**ENTRIES PROVIDED**

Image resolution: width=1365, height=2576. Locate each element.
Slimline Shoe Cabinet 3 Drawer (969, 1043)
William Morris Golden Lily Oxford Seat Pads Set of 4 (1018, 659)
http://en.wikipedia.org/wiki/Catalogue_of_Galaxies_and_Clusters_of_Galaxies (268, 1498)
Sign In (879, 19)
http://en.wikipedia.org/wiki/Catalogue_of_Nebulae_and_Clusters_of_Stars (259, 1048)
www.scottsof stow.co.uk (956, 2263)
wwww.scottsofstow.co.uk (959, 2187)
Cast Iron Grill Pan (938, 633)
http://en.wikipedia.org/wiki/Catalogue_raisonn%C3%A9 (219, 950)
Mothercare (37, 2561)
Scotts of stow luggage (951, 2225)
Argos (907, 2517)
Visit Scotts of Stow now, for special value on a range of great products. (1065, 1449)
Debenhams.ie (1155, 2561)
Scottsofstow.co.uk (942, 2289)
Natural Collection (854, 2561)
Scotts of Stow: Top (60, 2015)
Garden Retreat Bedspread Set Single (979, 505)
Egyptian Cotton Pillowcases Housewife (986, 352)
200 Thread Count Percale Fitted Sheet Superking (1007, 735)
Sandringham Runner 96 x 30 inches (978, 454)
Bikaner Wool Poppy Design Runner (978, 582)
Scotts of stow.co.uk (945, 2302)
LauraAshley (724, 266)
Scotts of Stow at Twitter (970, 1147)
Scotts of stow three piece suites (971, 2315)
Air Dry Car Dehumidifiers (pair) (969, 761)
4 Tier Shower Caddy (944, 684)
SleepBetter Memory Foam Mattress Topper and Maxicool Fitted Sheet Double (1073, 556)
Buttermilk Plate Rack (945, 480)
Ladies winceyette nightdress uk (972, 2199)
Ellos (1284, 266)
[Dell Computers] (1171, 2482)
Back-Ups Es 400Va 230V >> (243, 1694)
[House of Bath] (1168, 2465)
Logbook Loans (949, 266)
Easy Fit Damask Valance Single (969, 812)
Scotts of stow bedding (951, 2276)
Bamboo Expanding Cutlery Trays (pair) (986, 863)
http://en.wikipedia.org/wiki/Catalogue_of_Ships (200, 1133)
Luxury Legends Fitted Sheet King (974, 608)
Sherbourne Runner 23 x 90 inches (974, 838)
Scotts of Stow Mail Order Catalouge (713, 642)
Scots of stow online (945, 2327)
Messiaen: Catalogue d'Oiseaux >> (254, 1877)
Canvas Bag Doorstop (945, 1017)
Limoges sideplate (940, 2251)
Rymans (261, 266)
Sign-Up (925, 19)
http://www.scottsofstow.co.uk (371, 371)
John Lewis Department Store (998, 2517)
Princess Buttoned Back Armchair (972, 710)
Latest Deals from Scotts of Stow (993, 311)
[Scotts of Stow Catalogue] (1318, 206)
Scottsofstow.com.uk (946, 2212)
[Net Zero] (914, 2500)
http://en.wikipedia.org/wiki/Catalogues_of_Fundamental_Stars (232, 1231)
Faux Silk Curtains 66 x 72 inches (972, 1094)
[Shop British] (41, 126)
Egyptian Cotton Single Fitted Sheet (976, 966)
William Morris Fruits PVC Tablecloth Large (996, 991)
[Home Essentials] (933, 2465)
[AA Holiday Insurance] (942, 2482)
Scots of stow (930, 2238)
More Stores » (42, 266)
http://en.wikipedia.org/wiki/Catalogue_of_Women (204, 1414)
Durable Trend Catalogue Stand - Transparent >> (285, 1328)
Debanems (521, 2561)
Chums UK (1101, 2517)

**DIRECTIONS**
Give the number of lines in this material that include the string "William", with no other text.

**EXERCISE OUTPUT**
2